[ANN] Ruby/Watchcat 1.0.0

Hello

I'm pleased to announce the release of Ruby/Watchcat 1.0.0.

Ruby/Watchcat is an extension for Ruby for the development of
watchcatd-aware applications.

Watchcatd is a watchdog-like daemon in the sense that it takes actions
in situations where a machine is under heavy load and/or unresponsive.
However, watchcatd isn't as drastic as the usual watchdog systems, which
reboot the machine. Instead, all it does is sending a signal to a
registered process (which by default is SIGKILL) if the process doesn't
send it a heartbeat before a user-specified timeout.

Ruby/Watchcatd allows you to register ruby applications with watchcatd.

Examples:

  require 'watchcat'

  # Create a new cat.
  cat = Watchcat.new(:timeout => 10, :signal => 'KILL',
                     :info => 'killing from ruby!')
  loop do
    # Here you do something that could exceed the timeout
    sleep 9 + rand(3)
    cat.heartbeat # we're still alive
  end
  cat.close # clean the cat's litter box

You can also use a block, in which case the cat cleans its own litter box:

  require 'watchcat'

  Watchcat.new do |cat|
    loop do
      do_something_that_can_be_slow
      cat.heartbeat
    end
  end

For more details, please refer to the README file in the distribution and
in the project's homepage at http://oss.digirati.com.br/ruby-watchcat/.

This is my first Ruby C extension, so I would greatly appreciate comments
and suggestions :slight_smile:

Best regards,
Andre Nathan

<snip>

so, in effect, this is a Timeout::timeout based on a child process?

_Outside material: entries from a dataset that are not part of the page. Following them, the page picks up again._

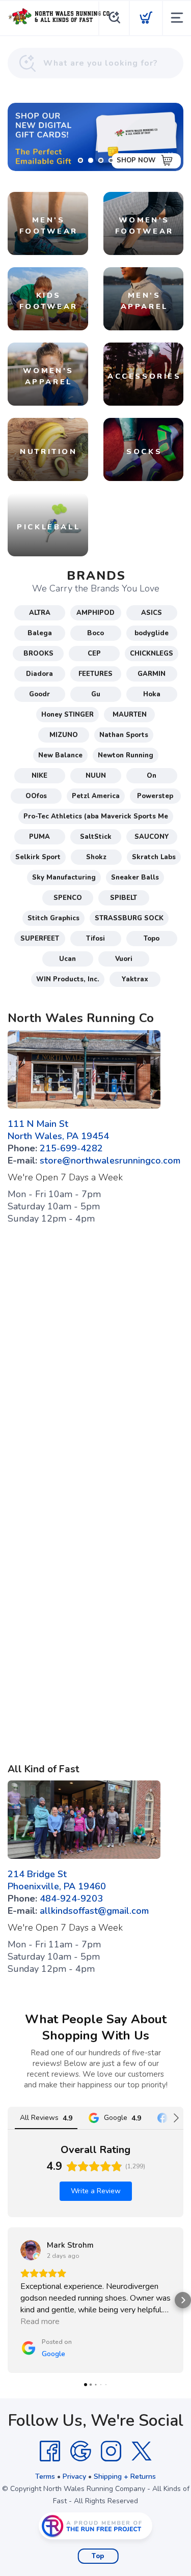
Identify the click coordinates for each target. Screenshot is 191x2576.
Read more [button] (40, 2321)
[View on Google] (30, 2250)
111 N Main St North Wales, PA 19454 (58, 1130)
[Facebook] (50, 2451)
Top (98, 2556)
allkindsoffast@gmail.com (94, 1911)
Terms (45, 2476)
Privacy (74, 2476)
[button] (8, 2300)
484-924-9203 (71, 1898)
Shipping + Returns (125, 2476)
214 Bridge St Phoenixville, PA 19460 (57, 1880)
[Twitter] (141, 2451)
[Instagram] (111, 2451)
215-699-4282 (71, 1148)
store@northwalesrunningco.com (110, 1160)
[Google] (80, 2451)
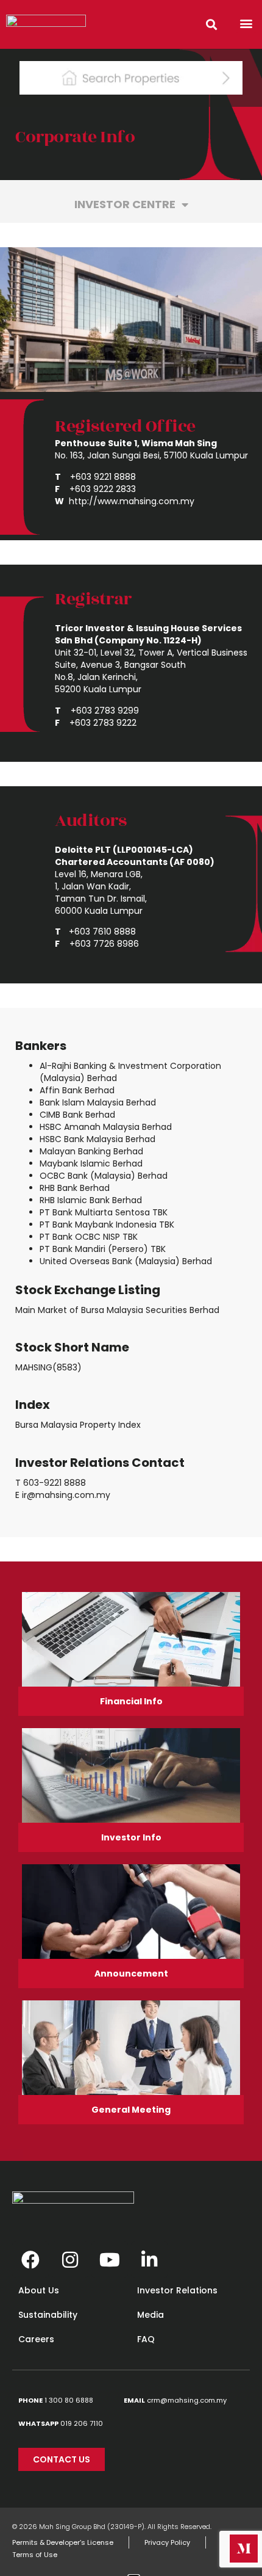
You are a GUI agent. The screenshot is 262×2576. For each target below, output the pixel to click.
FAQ (146, 2339)
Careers (36, 2339)
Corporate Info (75, 137)
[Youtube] (109, 2259)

look handy for some of the work i'm doing now - which is a 24x7 satellite
ingest system which spawns many processes which can potentially hang...

-a

···

On Sat, 22 Apr 2006, Andre Nathan wrote:

Hello

I'm pleased to announce the release of Ruby/Watchcat 1.0.0.

--
be kind whenever possible... it is always possible.
- h.h. the 14th dali lama

Hmmm, me thinking...

Hello

I'm pleased to announce the release of Ruby/Watchcat 1.0.0.

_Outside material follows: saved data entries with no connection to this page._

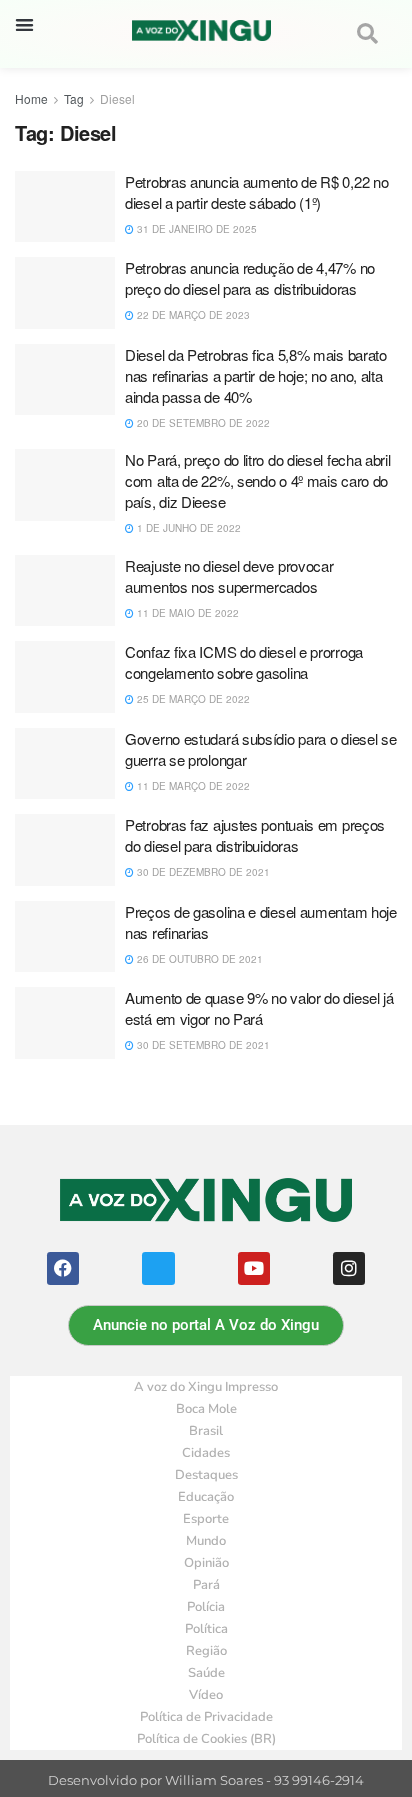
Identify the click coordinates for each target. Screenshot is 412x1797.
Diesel (117, 98)
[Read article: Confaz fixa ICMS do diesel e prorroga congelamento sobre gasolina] (65, 677)
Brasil (206, 1431)
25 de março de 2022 (192, 699)
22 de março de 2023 (192, 315)
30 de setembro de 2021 (202, 1045)
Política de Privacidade (206, 1717)
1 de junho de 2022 (187, 528)
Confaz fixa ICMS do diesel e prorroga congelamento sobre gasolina (244, 662)
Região (206, 1651)
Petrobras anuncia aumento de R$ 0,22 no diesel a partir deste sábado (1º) (256, 192)
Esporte (206, 1519)
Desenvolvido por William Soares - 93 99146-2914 (206, 1780)
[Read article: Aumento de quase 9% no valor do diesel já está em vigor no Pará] (65, 1023)
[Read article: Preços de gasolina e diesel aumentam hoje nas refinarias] (65, 937)
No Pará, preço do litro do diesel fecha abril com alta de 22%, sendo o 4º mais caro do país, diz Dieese (258, 480)
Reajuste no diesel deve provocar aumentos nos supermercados (229, 576)
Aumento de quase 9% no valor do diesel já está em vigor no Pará (259, 1008)
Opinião (206, 1563)
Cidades (206, 1453)
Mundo (206, 1541)
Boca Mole (206, 1409)
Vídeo (206, 1695)
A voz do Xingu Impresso (206, 1387)
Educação (206, 1497)
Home (31, 98)
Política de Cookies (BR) (206, 1739)
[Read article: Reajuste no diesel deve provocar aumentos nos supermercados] (65, 591)
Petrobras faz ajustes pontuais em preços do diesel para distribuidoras (255, 835)
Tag (74, 98)
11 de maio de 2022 (186, 613)
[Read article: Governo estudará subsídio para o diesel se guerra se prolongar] (65, 764)
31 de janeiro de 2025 (195, 229)
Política (206, 1629)
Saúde (206, 1673)
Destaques (206, 1475)
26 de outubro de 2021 (198, 959)
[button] (24, 24)
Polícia (206, 1607)
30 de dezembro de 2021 (202, 872)
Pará (206, 1585)
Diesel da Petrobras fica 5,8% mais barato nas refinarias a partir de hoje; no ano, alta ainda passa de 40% (256, 375)
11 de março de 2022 (192, 786)
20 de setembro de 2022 (202, 423)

Ruby/Watchcat is an extension for Ruby for the development of
watchcatd-aware applications.

Watchcatd is a watchdog-like daemon in the sense that it takes actions
in situations where a machine is under heavy load and/or unresponsive.
However, watchcatd isn't as drastic as the usual watchdog systems, which
reboot the machine. Instead, all it does is sending a signal to a
registered process (which by default is SIGKILL) if the process doesn't
send it a heartbeat before a user-specified timeout.

With Mongrel you've got the situation that a single Mongrel server could
potentially be handling many requests at once, so killing off a dead one
could really make things bad. But, in a shared hosting environment this
would perfect for catching the poorly coded servers that eat up resources.

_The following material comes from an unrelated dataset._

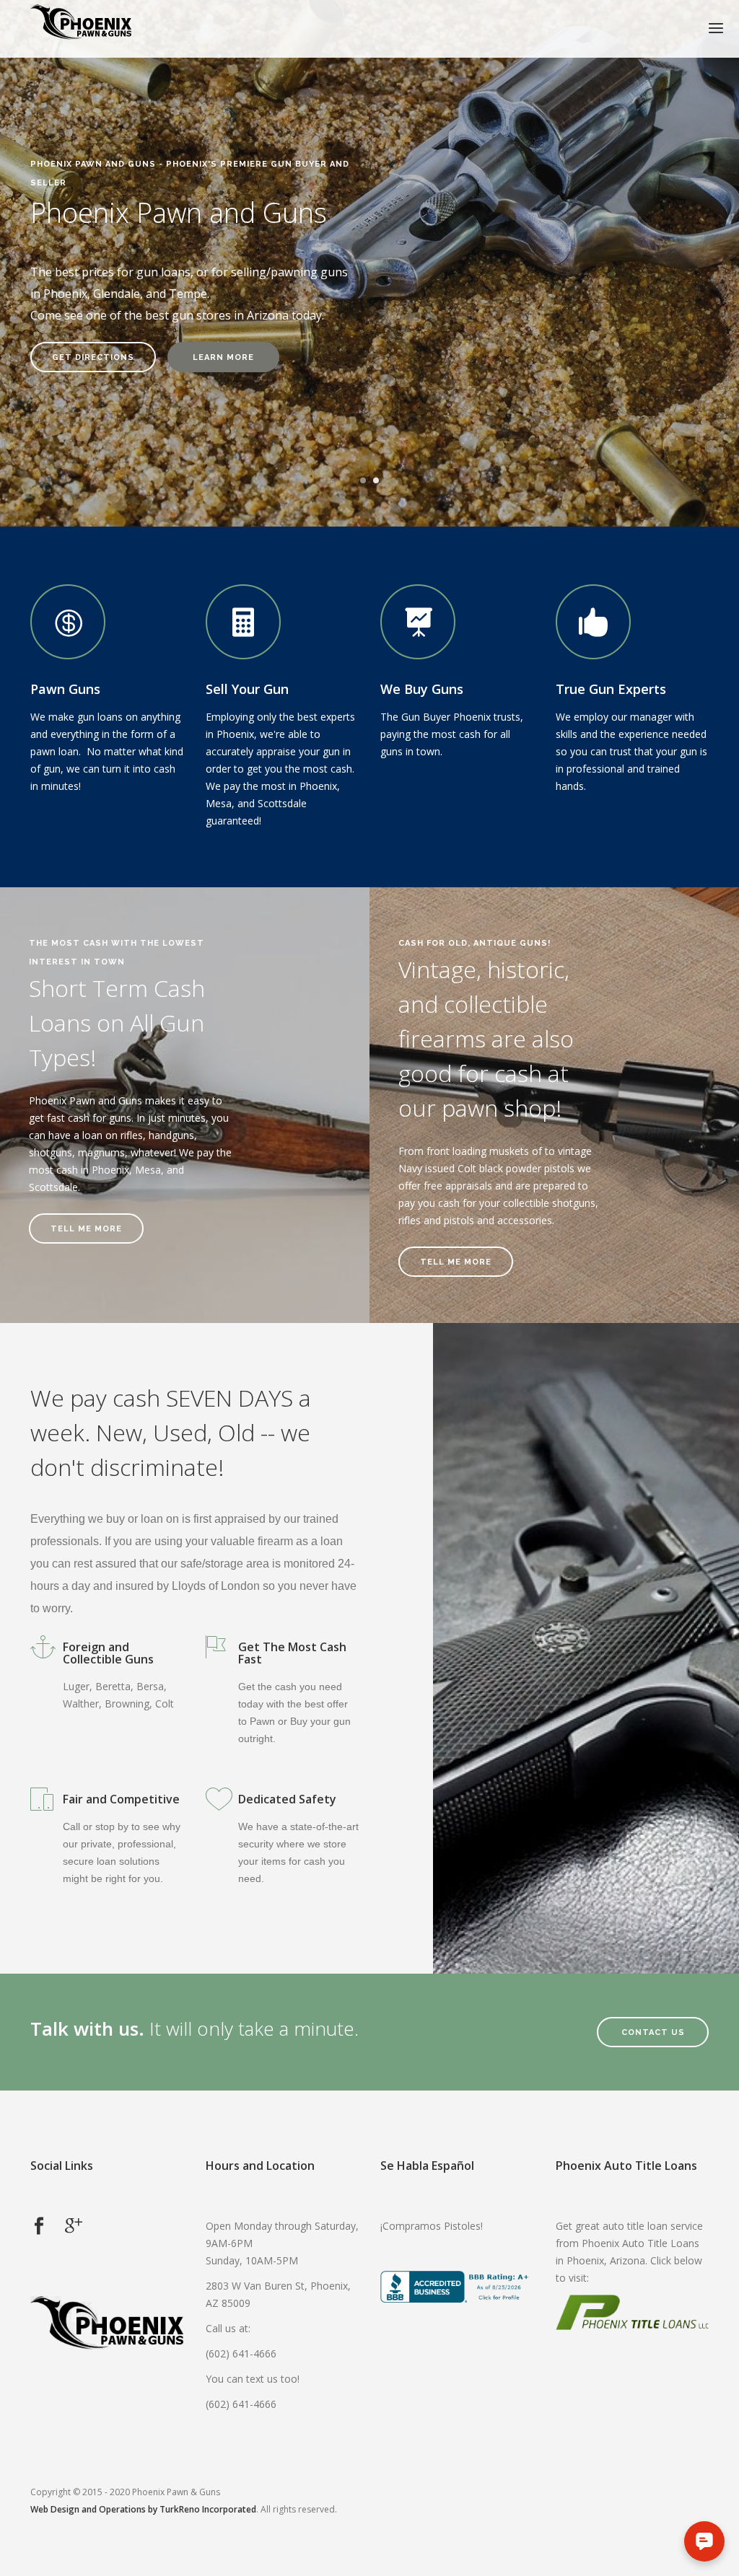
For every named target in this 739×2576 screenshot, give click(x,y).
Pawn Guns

I kind of like this solution though since it is more difficult for the
person to cheat. They can't really turn it off by injecting Ruby code since
they still have to talk to the watchcat. I'm curious if they could cheat
other ways such as transferring the socket to another process which always
works.

···

On 4/21/06 7:03 PM, "Andre Nathan" <andre@digirati.com.br> wrote:

On another note, you know there's options to for throttling and restricting the number of active threads in Mongrel right? -t will do a timeout (says
seconds in the docs but it's actually 1/100th of a second) between each
socket accept. -n will make sure the number of processor threads doesn't go
above a given limit.

Zed A. Shaw

http://mongrel.rubyforge.org/

Hi Ara

so, in effect, this is a Timeout::timeout based on a child process?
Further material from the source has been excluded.